[BEGIN GIVEN DATA]

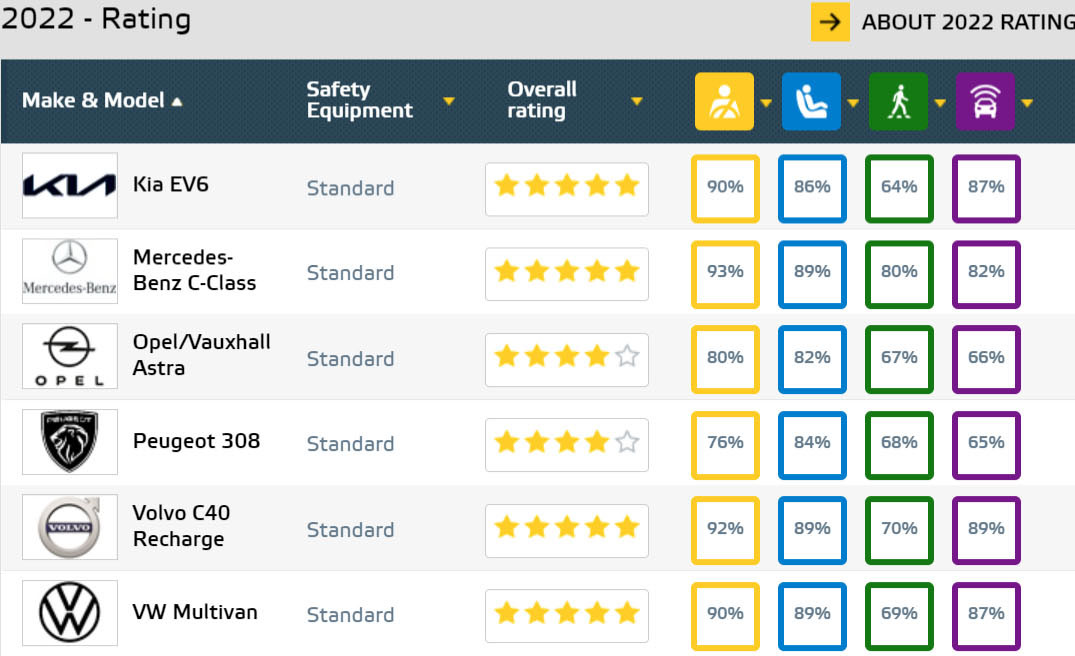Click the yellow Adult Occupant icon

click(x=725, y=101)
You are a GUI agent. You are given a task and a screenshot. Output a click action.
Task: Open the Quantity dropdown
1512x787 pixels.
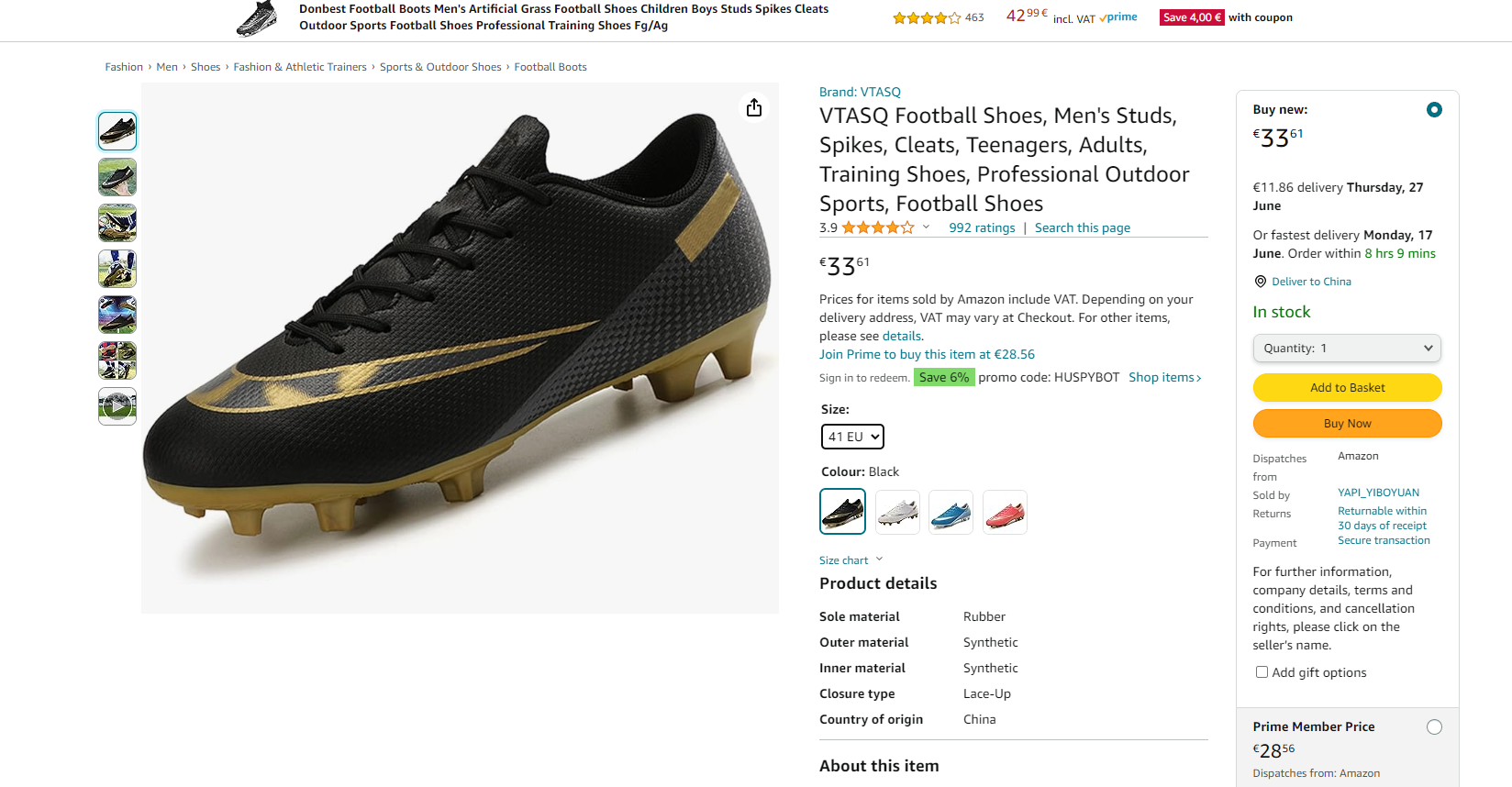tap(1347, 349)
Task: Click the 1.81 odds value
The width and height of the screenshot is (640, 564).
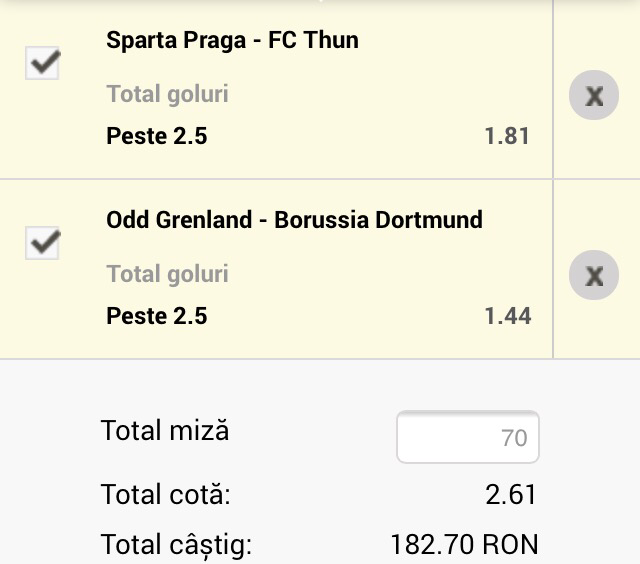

[END GIVEN DATA]

REQUIRED WORK:
Copy all of the material above line for line, leaving out the pictures.

OUTPUT OF THE TASK:
Click the yellow Adult Occupant icon

click(x=725, y=101)
You are a GUI agent. You are given a task and a screenshot. Output a click action.
Task: Open the Quantity dropdown
1512x787 pixels.
tap(1347, 349)
Task: Click the 1.81 odds value
The width and height of the screenshot is (640, 564).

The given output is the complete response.